**DOCUMENT SEGMENT:**

The Sonorus 1G accommodates shot weights from 0.05 g to 1.5 g, and is being used across the world by various OEMs in the medical and other industry sectors. The proprietary nature of many of the applications of the technology are such that precise case studies are not possible, but it is possible to give some details of recent OEM projects and the materials used and dimensions achieved.
Case Study 1
The manufacture of a cap with a filter for an ear protection device made from raw polyamide 12 (PA12). In this application, the ultrasonic moulding process successfully manufactured a part weighing 0.02 g, with a 0.5 mm wall thickness, and outside diameter of 4.4 mm and an internal diameter of 2.9 mm. Of enormous interest with this example was that the part — with a membrane overmoulding — was achieved in one operation. This proved impossible to achieve using a conventional micro injection moulding process, the alternative to Ultrasion’s ultrasonic moulding process being to mould the part using one process, and then to glue the membrane in a secondary process. The manufacturer reported a 300% increase in productivity using the Ultrasion technology.
Case Study 2
Ultrasonic moulding was successfully used in the production of an eye retina surgery tip made from raw polypropylene. The final part weighed 0.1 g, had an internal diameter of 0.6 mm with a 0.17 mm wall thickness, and a wall thickness at the tip of 0.1 mm. The tool for this application used two extremely small core pins sitting head to head, which would have broken using the high pressures of conventional micro injection mouding.
Case Study 3
A healthcare project for a medical device using coloured polypropylene. This tissue management application required a particularly difficult to manufacture tip. By using the Ultrasion technology, this OEM managed to produce a tip that was 43 mm long, weighing 0.22 g, with wall thicknesses of 0.075 mm, and with an outside diameter of 0.35 mm and an inside diameter of 0.2 mm. When working on this project, the Sonorus 1G generated flashes at the top of the tip due to a slight mould misalignment. The company has been unable to measure such flashes precisely, but they are at least as thin as 0.003 mm along 3 mm. The customer was astonished as they felt that PP was not supposed to flash at such thicknesses, and this led to the development of parts that it had previously thought impossible to manufacture.

**DATA EXCERPTS:**
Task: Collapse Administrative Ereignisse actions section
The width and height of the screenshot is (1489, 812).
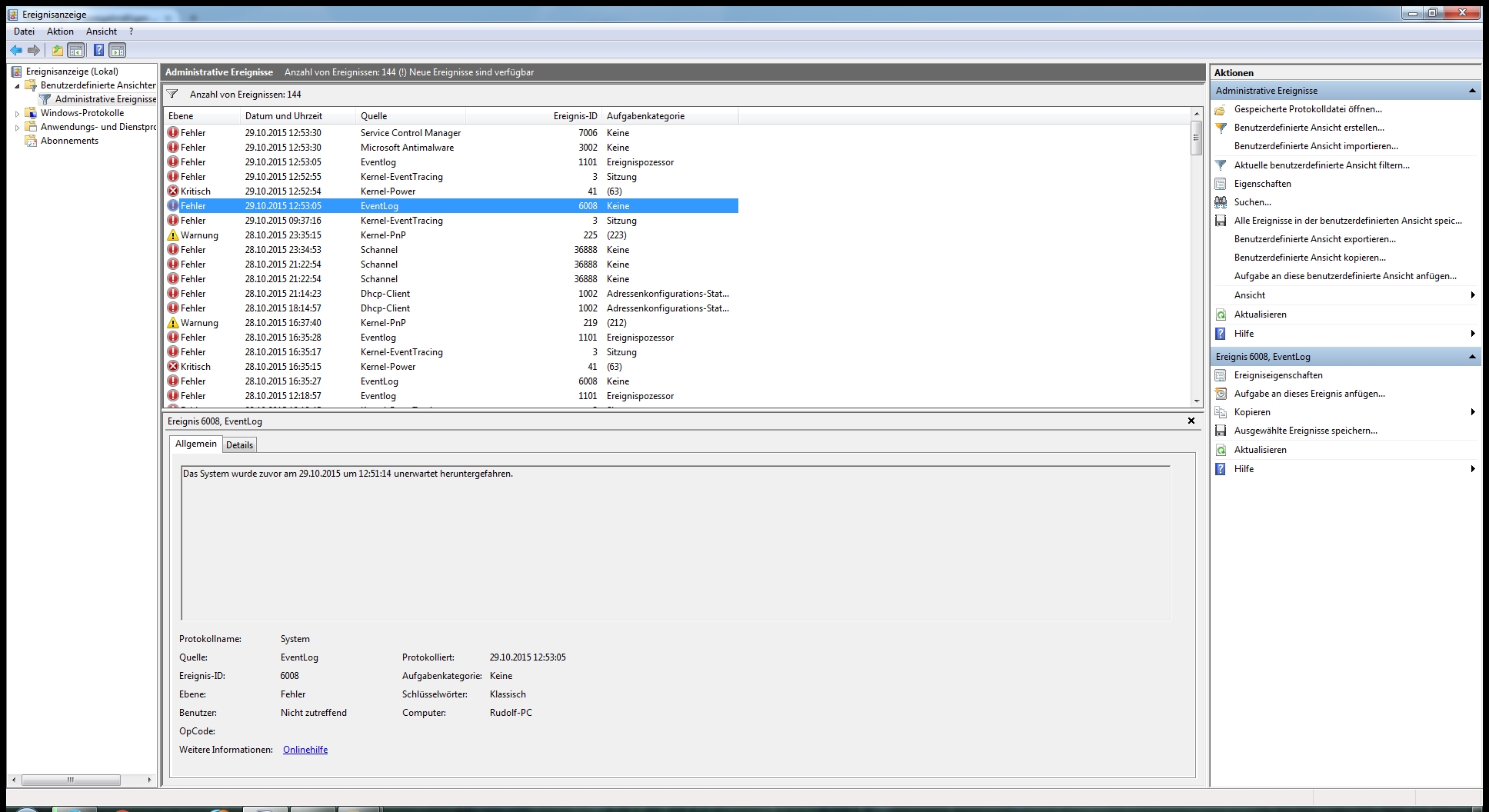Action: point(1472,91)
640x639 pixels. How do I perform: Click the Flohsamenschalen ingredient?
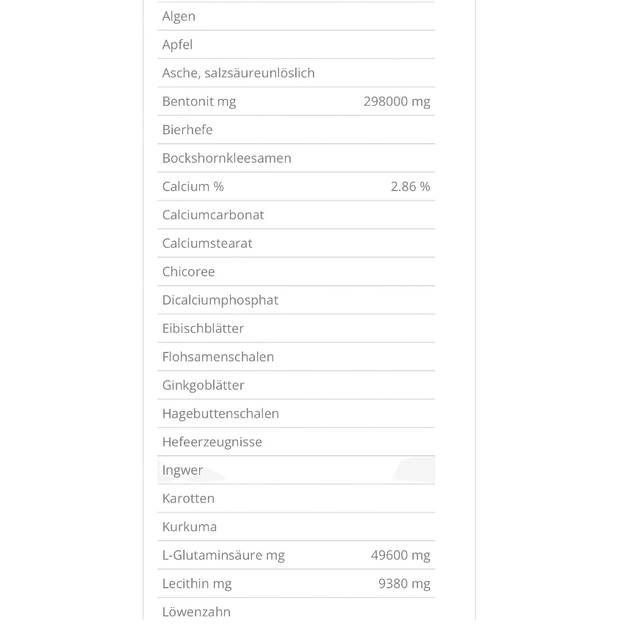click(218, 357)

**YOUR OBJECTIVE:**
In the ultrasonic molding case studies, what productivity increase did the manufacturer of the ear protection cap report?

**YOUR RESPONSE:**
A 300% increase in productivity.